Supplied text |
┄┄┄┄┄┄┄┄┄┄
AMN: That doesn’t surprise me that much. If you read the standard histories of documentary they really don’t talk about that book much.

HVD: I don’t know. I didn’t read... I know the one you’re talking about. He was writing tons of stuff, and Jay Leyda was writing about the same subjects. And there was a third one, and they all came in a clash. Each one of them wanted to direct me in their way, but I said maybe it was a good introduction but no thanks. I have no theory. I have the film. I look at the film over and over and over again, and from there ideas and possibilities emerge. It becomes a part of feeling, inside of me, and so if there’s any kind of difference, and like a love affair you notice one little thing that shouldn’t be there. And so you start arguing with yourself. Should I take it out or leave it in? And then when you have to courage to take it out, and see that it never belonged there in the first place and it doesn’t fit in, but it takes so much determination.

AMN: So there were no books or writings that you found inspirational or exciting.

HVD: No, I don’t even know if there were many at that time. The thing is that being constantly in contact with those who made films, I didn’t have to read much about it. Because I was working on the same basis that we had to start from the roots. If someone comes along and says you have to do it this way, that’s not right. Because every film is different, its content, rhythm, etc. etc. It’s just like painting. You can’t tell a painter what he can and can’t do or it becomes stale.

AMN: After the war, you started directing your own films, began preparations and quit the nascent Indonesian Film Commission, but you also started working with Flaherty.

HVD: After a year of preparing the way for this commission, I knew it wasn’t going to go anywhere, and I told the Netherlands, “Look here. This is office work and preparation. I’ve gone as far as I can.” And Flaherty had already come to me and said he had been dreaming of the next film he wanted to make. He brought me these stories, and they were all... Flaherty stories.

Anyway, he said he wanted me to work with him and brought me down to Louisiana. He had some kind of cockeyed thing and like usual it has a little boy. But as always, Flaherty started to film nature, so at the beginning there was an awful lot of the environment and the atmosphere. And then a boy and another boy and another boy. So there was a lot of shooting, and that came in handy later on.

So at first I had an awful lot of material to play with, but it didn’t have any particular purpose. Later on they said I had a good memory, because towards the very end I pulled out surprise shots. The funny thing is that for the first time, Flaherty realized I was putting stuff in they’d forgotten about. Because he lived by what he saw, and so as he went on he’d forget. And then all of a sudden, he’d go “Hey where is that shot?”
┄┄┄┄┄┄┄┄┄┄
Written exercise A |
In the interview about documentary editing, list every remark AMN makes, quoted in full.

Records provided |
┄┄┄┄┄┄┄┄┄┄
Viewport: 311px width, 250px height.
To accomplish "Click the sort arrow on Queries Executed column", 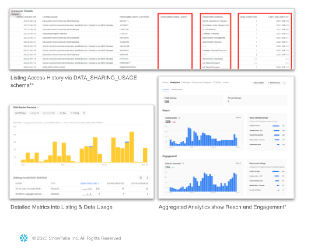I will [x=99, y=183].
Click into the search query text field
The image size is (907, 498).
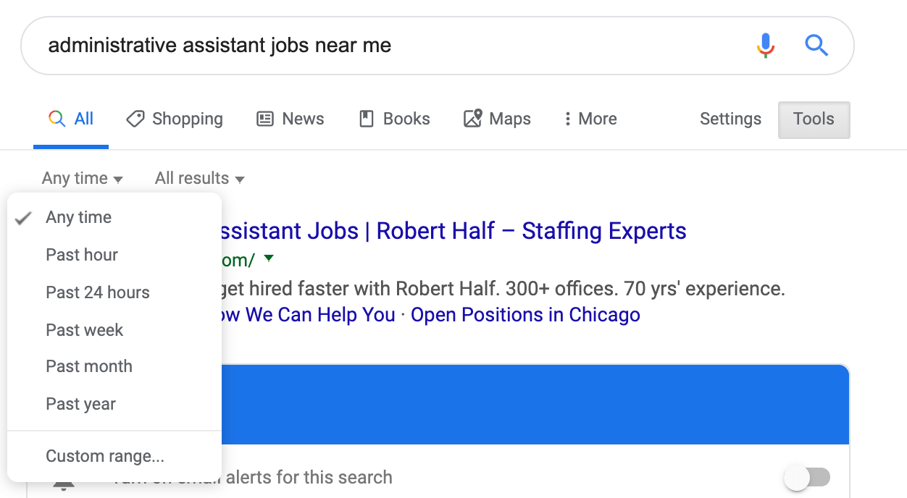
┄┄┄┄┄┄┄┄┄┄
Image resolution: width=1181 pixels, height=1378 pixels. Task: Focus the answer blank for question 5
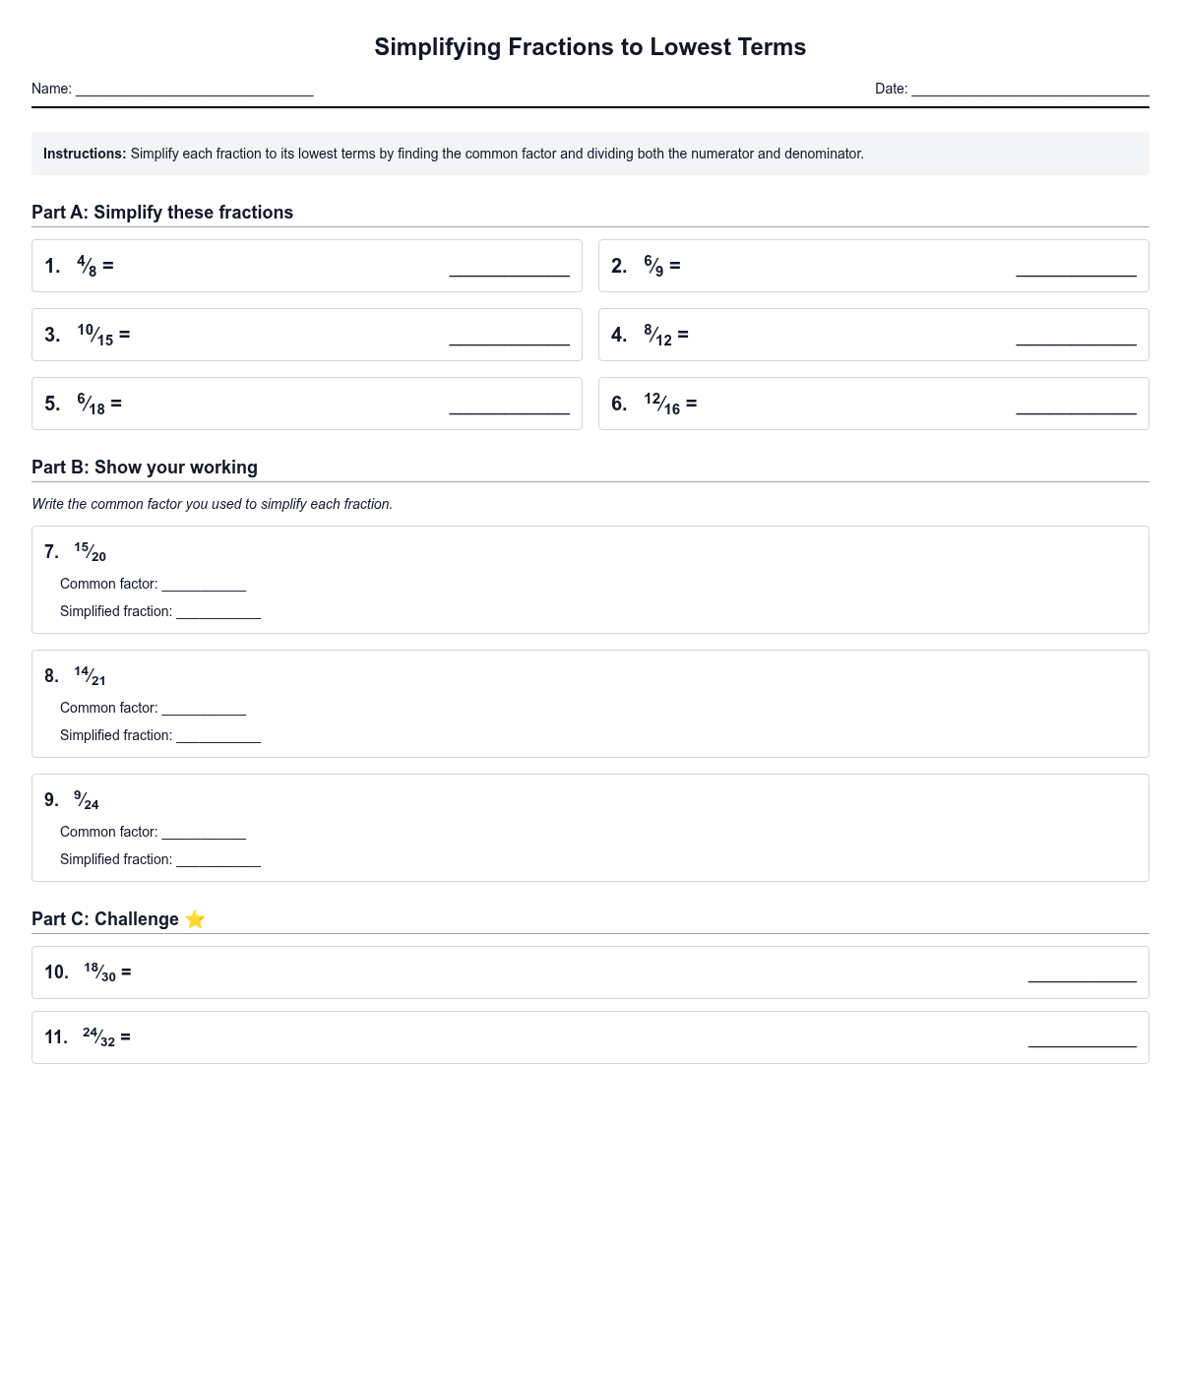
┄┄┄┄┄┄┄┄┄┄
Written exercise B |
Copy out the records from the line with "Click into the search query text field" up to and including the line with "The image size is (907, 498).".

Final result A |
1. "That doesn't surprise me that much. If you read the standard histories of documentary they really don't talk about that book much."
2. "So there were no books or writings that you found inspirational or exciting."
3. "After the war, you started directing your own films, began preparations and quit the nascent Indonesian Film Commission, but you also started working with Flaherty."

Final result B |
Click into the search query text field
The image size is (907, 498).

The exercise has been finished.